* **PROVIDED PASSAGE**:
You betcha! The other day
(celebrating firecracker day sequestered in my mineral den) I was looking at a
specimen labeled beuranite, an iron phosphate, collected from the Coon Creek
Mine in Polk County, Arkansas. Something
seemed wrong for beuranite identification so I looked on MinDat and the mineral
was no longer listed—for any locality in Arkansas. What I did notice was that the mineral in
question was cacoxenite, an iron aluminum phosphate [FeAlO6(PO4)17(OH)12-75H2O].
Cacoxenite is often a quite attractive mineral in various shades of yellow to
orange to golden to green. And, the tiny acicular crystals (crudely hexagonal,
subviterous) are often found in concentric spherical aggregates. In other words, lots of little cute balls. Cacoxenite is a secondary mineral (like many
other phosphates) in the oxidation zone of ores of iron. At Coon Creek Mine the mineralization is in
fractures of novaculite (fine grained siliceous rock).
 |
| Acicular crystals of cacoxenite found in spherical aggregates. Each "ball" is less than 1 mm in diameter. The matrix is probably some iron phosphate. |
At
the same time I was looking at the Arkansas specimens I picked up a stray on my
desk labeled leucophosphite from the Czech Republic. As a curious sort of person, I stuck the
specimen under the scope expecting to see a reddish-orange mineral (I did, the
leucophosphite) but also observes a passel of “little balls.” At first glance
one might think insect eggs-nope, a bunch of spherical minerals. Somewhere in
the back recesses of my mind I recognized the mineral so off I go to MinDat to
confirm it was meurigite. Actually the
people in the know have added a k on the end (meurigite-K)
to distinguish the potassium dominant form from the sodium dominant meurigite-Na. The mineral is another of those potassium
iron phosphates [KFe8(PO4)6(OH)7-6.5H2O]
that only Tom up at Dakota Matrix can distinguish apart.

* **PROVIDED DATA**:
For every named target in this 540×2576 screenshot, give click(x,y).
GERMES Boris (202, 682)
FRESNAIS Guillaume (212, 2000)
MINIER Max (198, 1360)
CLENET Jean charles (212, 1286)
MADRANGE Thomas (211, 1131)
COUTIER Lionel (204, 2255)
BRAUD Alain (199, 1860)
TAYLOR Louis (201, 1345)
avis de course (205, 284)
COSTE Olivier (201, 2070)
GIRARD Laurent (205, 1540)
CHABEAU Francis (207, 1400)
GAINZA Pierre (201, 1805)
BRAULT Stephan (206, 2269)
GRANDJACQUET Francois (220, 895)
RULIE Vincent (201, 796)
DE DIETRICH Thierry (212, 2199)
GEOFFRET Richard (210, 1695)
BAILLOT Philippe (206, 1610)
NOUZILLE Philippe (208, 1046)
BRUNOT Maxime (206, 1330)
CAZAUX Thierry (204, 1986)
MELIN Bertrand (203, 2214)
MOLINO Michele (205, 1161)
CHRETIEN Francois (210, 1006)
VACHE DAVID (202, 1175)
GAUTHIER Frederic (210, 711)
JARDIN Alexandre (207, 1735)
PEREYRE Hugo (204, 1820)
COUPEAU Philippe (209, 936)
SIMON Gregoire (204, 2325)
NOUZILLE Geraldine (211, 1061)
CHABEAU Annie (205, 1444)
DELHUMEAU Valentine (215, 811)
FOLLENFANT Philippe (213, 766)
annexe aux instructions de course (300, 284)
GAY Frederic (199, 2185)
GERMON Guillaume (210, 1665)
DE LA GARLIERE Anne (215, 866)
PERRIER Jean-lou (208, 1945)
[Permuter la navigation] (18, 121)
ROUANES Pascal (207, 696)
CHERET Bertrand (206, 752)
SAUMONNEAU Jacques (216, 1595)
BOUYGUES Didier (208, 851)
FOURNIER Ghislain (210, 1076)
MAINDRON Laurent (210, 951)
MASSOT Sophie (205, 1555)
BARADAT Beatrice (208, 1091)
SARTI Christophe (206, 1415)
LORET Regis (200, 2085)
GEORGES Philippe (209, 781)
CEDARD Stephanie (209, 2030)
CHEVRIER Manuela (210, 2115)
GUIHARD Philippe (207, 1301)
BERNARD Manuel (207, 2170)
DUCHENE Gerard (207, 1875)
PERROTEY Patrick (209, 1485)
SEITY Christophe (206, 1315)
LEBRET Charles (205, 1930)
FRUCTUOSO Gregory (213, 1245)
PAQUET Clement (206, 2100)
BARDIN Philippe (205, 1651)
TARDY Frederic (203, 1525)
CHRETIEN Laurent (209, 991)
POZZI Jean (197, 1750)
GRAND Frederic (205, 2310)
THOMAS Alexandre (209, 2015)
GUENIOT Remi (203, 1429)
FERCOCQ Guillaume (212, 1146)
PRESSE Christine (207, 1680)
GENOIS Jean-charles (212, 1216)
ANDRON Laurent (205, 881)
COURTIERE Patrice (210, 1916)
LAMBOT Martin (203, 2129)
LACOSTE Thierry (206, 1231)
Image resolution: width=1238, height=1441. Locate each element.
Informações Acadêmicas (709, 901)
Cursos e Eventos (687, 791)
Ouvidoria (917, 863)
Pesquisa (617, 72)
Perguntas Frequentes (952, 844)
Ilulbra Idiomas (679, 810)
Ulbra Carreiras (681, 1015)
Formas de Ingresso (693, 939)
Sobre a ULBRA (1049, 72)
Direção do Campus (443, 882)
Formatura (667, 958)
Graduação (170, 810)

* **EXERCISE REQUIREMENTS**:
- A) According to the mineral passage, why was a "k" added to the end of the name meurigite?
- B) Put the stretch of records from the line containing "CHRETIEN Laurent (209, 991)" through the end of the records into a JSON list of strings, with one string per line and no blank lines.
The mineral text and the records have nothing to do with each other.

* **SOLUTIONS PER TASK**:
- A) The "k" marks the potassium-dominant form, meurigite-K. It distinguishes that form from the sodium-dominant meurigite-Na.

- B)
[
  "CHRETIEN Laurent (209, 991)",
  "POZZI Jean (197, 1750)",
  "GRAND Frederic (205, 2310)",
  "THOMAS Alexandre (209, 2015)",
  "GUENIOT Remi (203, 1429)",
  "FERCOCQ Guillaume (212, 1146)",
  "PRESSE Christine (207, 1680)",
  "GENOIS Jean-charles (212, 1216)",
  "ANDRON Laurent (205, 881)",
  "COURTIERE Patrice (210, 1916)",
  "LAMBOT Martin (203, 2129)",
  "LACOSTE Thierry (206, 1231)",
  "Image resolution: width=1238, height=1441. Locate each element.",
  "Informações Acadêmicas (709, 901)",
  "Cursos e Eventos (687, 791)",
  "Ouvidoria (917, 863)",
  "Pesquisa (617, 72)",
  "Perguntas Frequentes (952, 844)",
  "Ilulbra Idiomas (679, 810)",
  "Ulbra Carreiras (681, 1015)",
  "Formas de Ingresso (693, 939)",
  "Sobre a ULBRA (1049, 72)",
  "Direção do Campus (443, 882)",
  "Formatura (667, 958)",
  "Graduação (170, 810)"
]